Pattern recognition is re-emerging as one of the most important aspects of Artificial Intelligence and Neurological research. What has recently been determined is that a significant portion of neurological processing is actually pattern matching. Even what we think of as deductive reasoning is begining to be seen as a process involving a tremendous amount of pattern matching in its initial phase.
This re-raises the question of learnign machine algorithms and computational structures such as neural nets. Currently Neural nets have been getting a bad rap...Everyone seems to think that Support Vector Machines, AdaBoost, and other more recently derived algorithms.
However, the simplicity of construction coupled with the complexity of ability that classic neural nets provide strikes me as a powerful place to step off from in search of computational models of effective neurological processes. Or, as I have said before, I do not solve differential equations when I catch a ball (nor even quadratic equations).
Classic neural nets learn to recognize and segregate patterns through altered strengths of the connections between simplistic computing elements (neurons that pefome a simple sigmoid transfer or a discrete threshold transform).

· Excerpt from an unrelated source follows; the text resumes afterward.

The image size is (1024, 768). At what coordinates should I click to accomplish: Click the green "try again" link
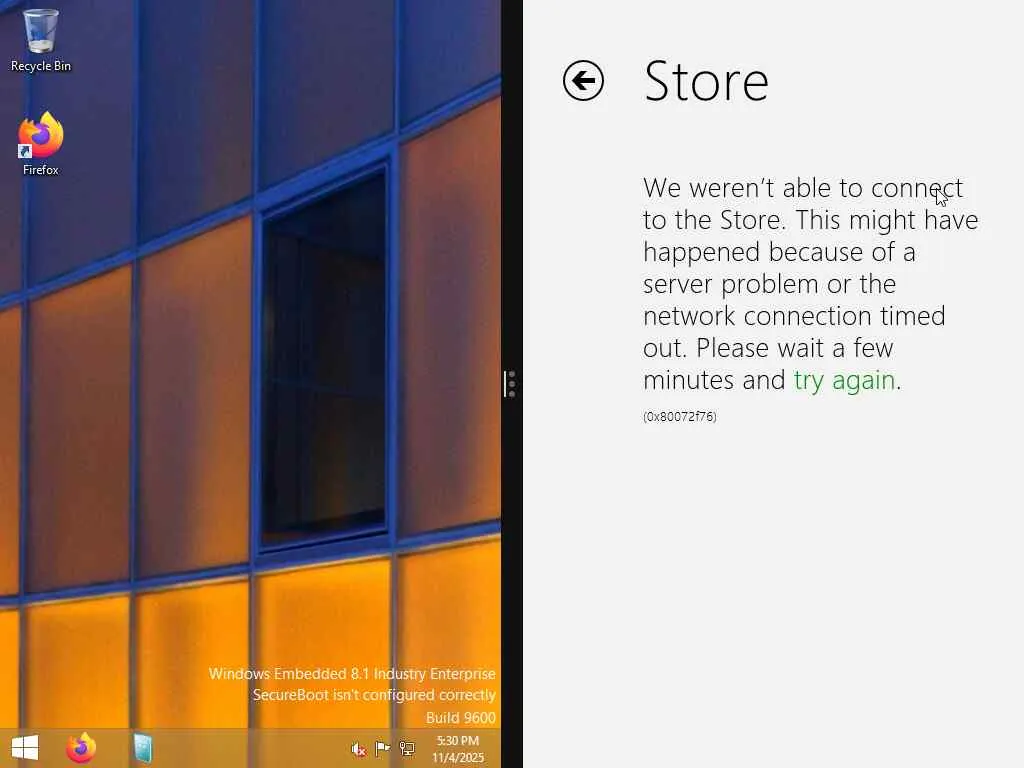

But while neural net based pattern matching relies on strengthenng and weakening connection potentials between these artificial neurons, there are other emergent effects which are not fed back into the pattern matching process.
Essentially, what I am proposing here is that, as in continuous equations, patterns of data have multiple derivatives, slopes if you will, that reflect overlying patterns which moreadvanced techniques can take into account.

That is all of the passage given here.